**CHALLENGE**. Copy the listing below word for word, everything from the line containing "Viewport: 1456px width, 819px height." down to the end of the listing, leaving out the pictures.

Records from a dataset:
>> START

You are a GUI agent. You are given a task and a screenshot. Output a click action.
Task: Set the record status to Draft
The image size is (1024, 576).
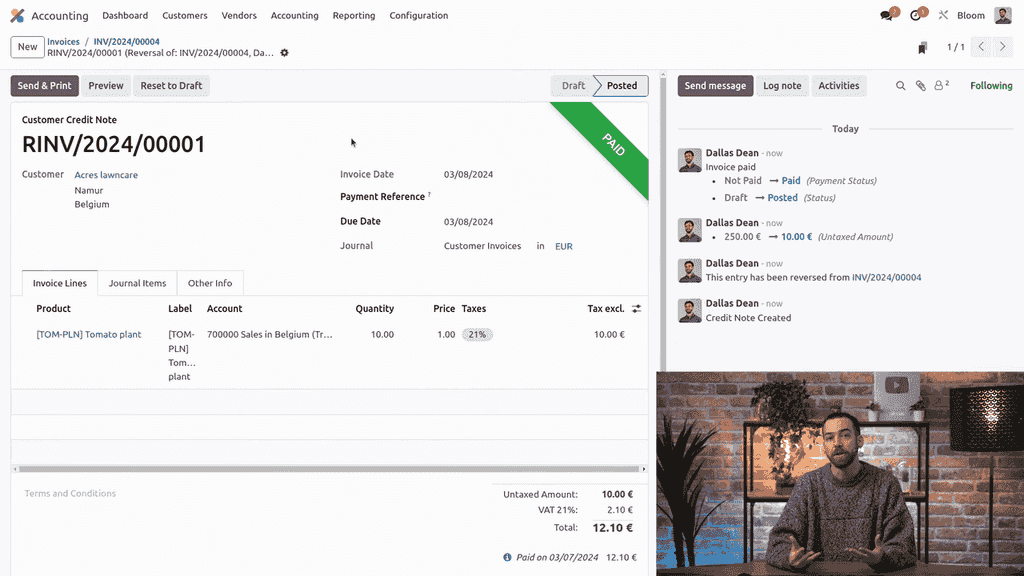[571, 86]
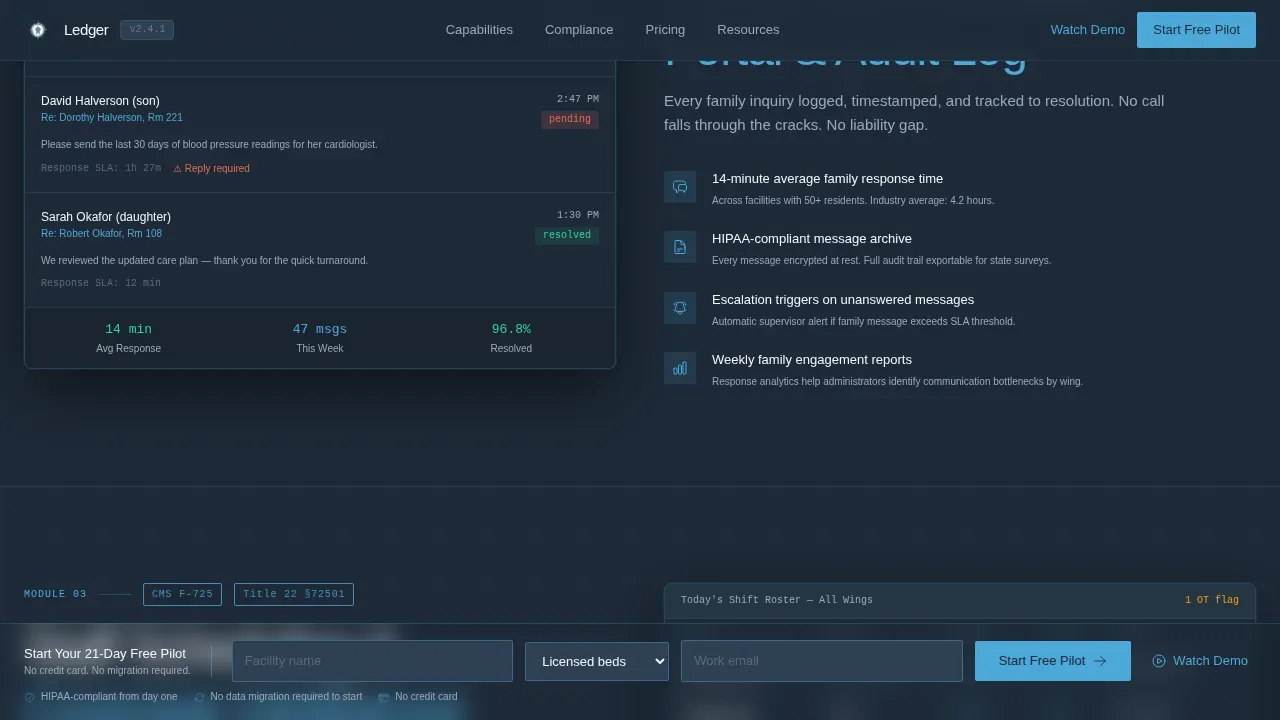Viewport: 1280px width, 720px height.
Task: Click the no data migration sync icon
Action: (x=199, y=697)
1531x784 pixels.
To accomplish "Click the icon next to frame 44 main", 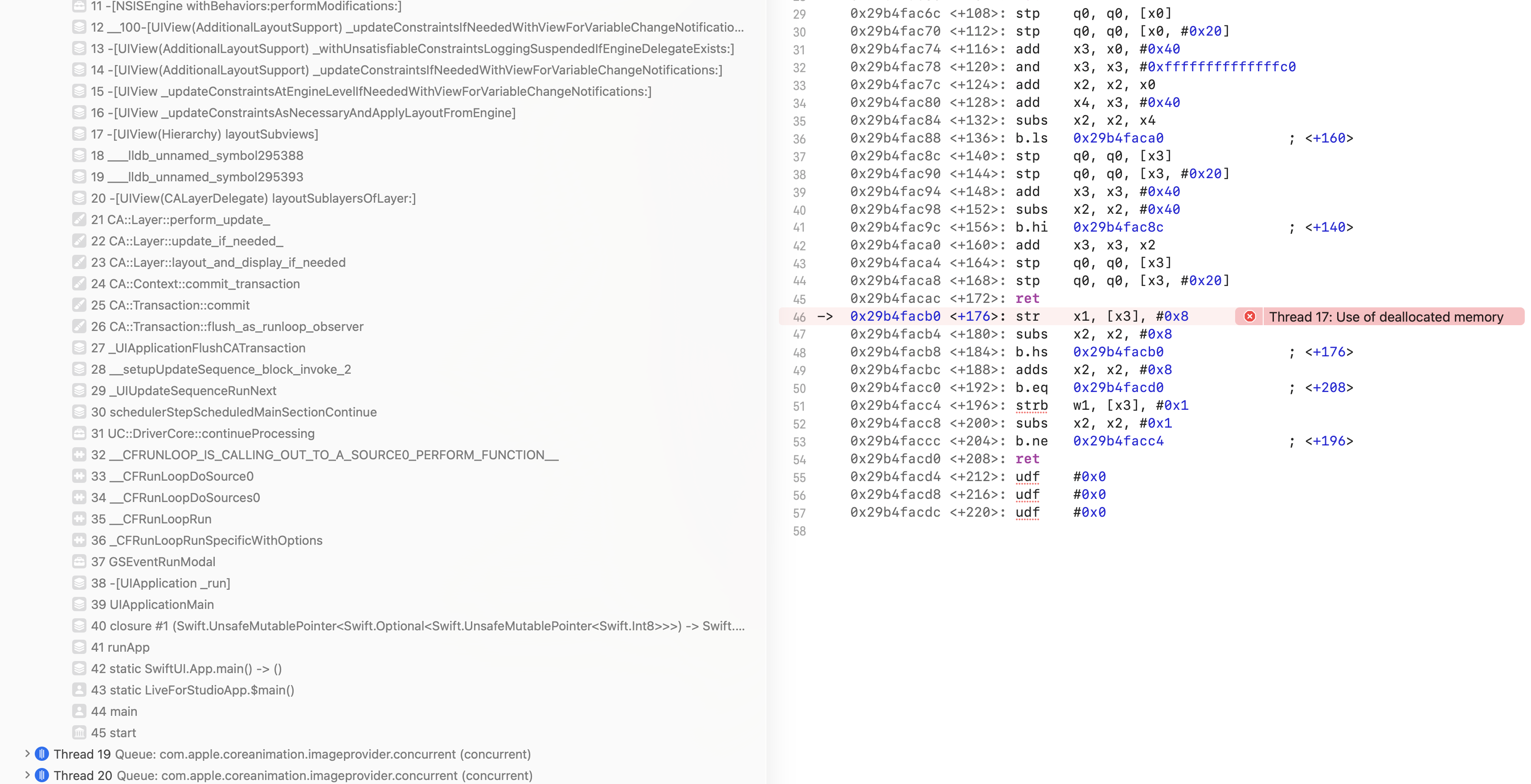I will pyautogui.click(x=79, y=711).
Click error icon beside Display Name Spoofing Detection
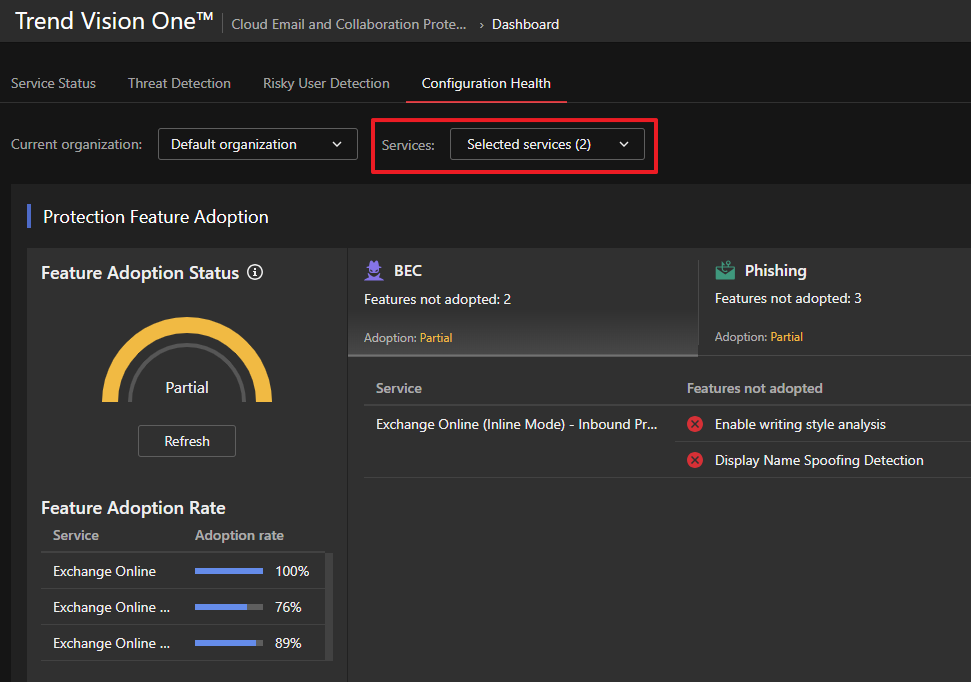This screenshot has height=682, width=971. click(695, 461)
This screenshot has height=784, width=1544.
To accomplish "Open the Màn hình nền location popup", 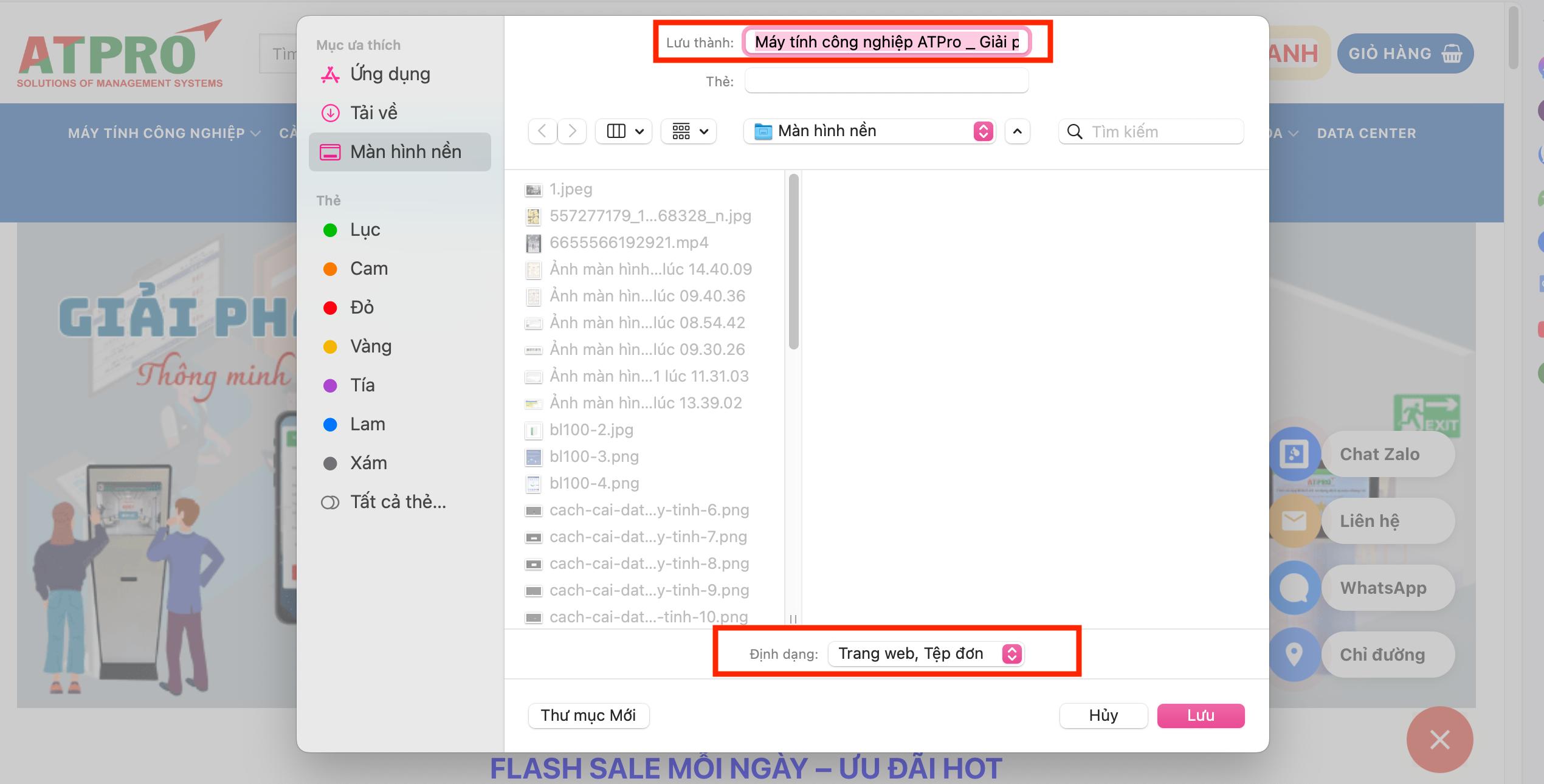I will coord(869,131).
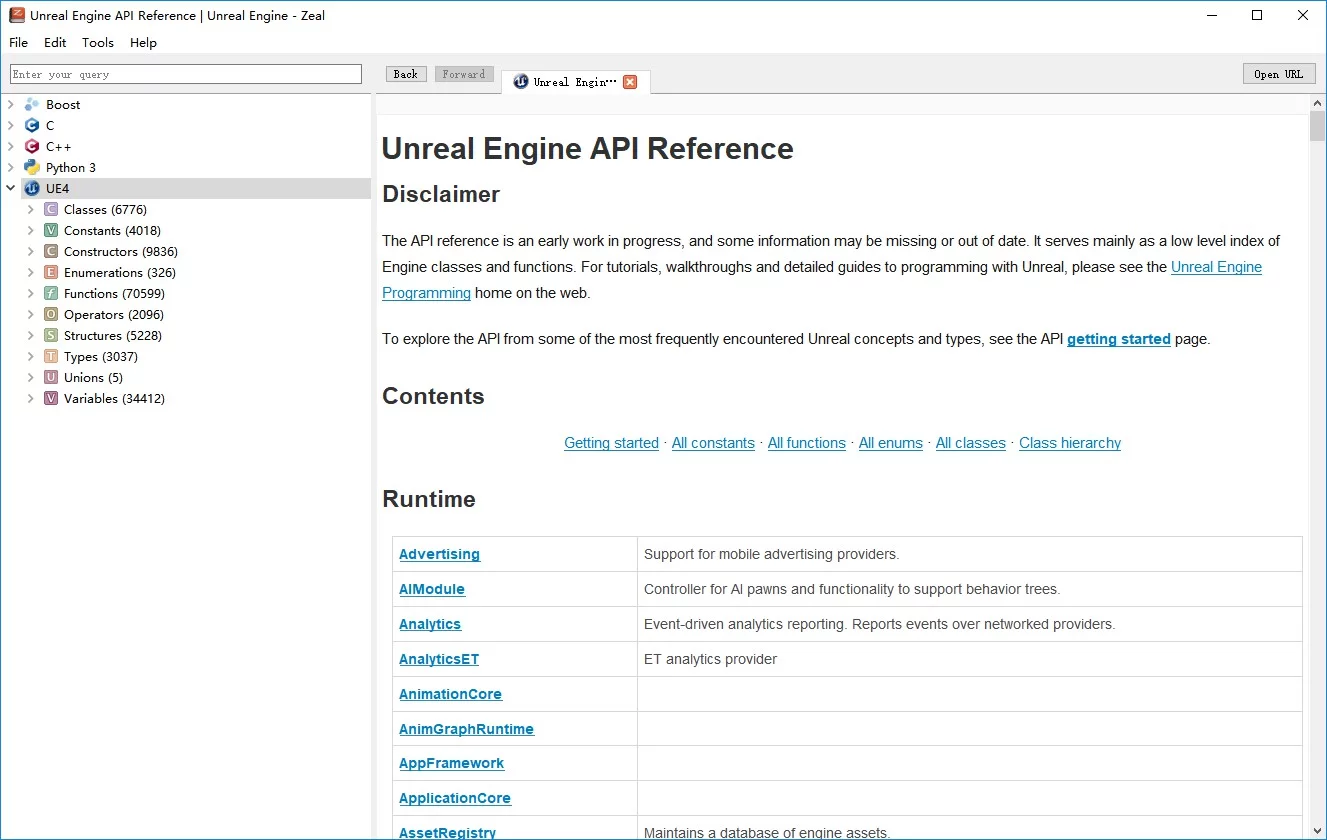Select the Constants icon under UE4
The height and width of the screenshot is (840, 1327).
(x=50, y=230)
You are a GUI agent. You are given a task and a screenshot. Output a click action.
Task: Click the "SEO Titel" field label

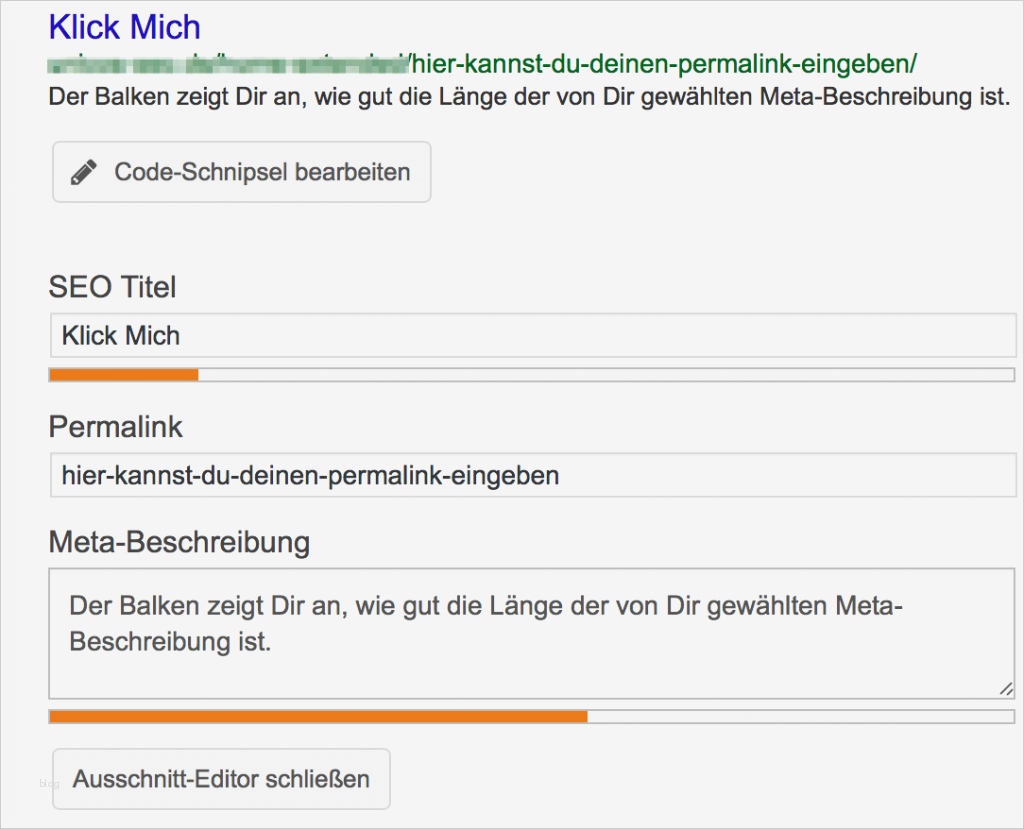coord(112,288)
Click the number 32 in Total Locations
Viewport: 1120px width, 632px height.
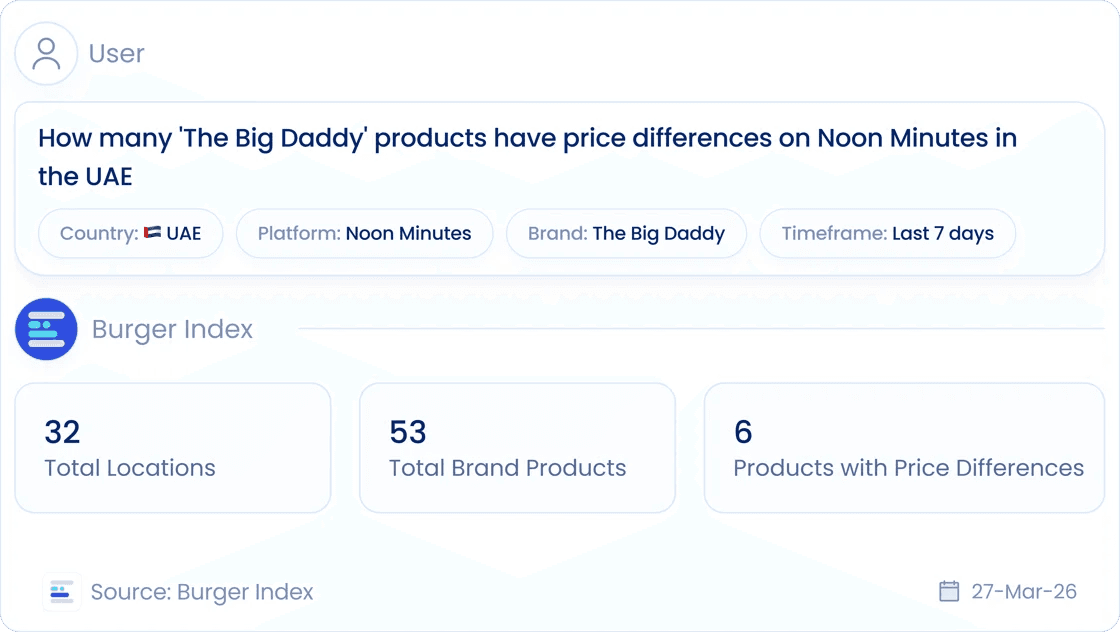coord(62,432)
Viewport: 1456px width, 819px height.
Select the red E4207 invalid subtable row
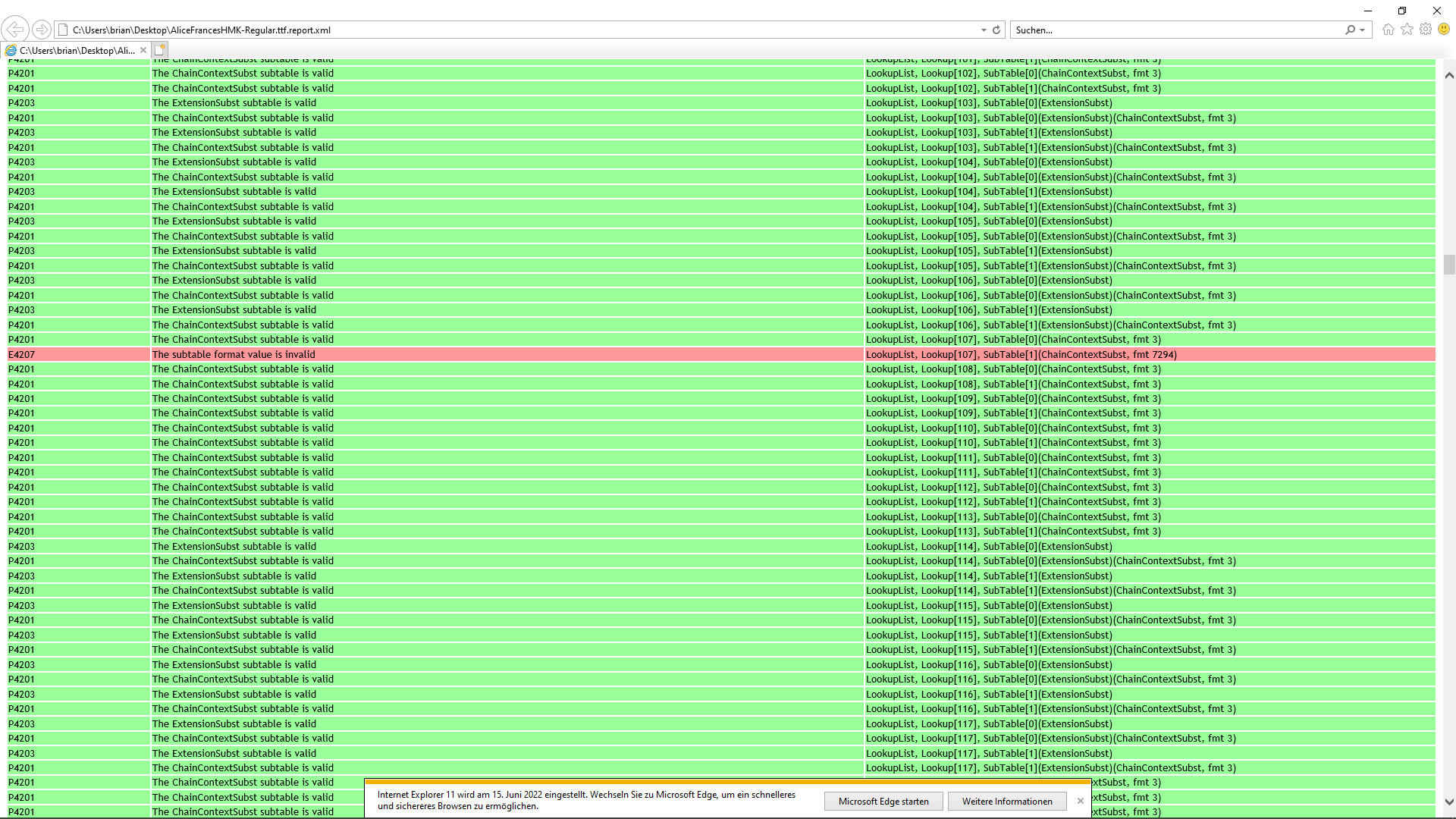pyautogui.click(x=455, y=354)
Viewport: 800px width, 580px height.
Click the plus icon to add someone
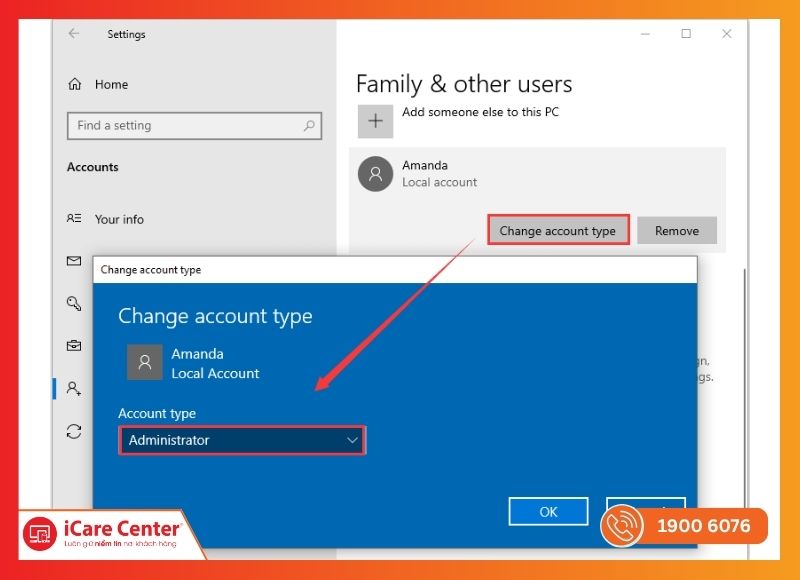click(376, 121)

>> END

**TASK RESPONSE**.
Viewport: 1456px width, 819px height.
Select the red E4207 invalid subtable row
pyautogui.click(x=455, y=354)
Viewport: 800px width, 580px height.
Click the plus icon to add someone
click(376, 121)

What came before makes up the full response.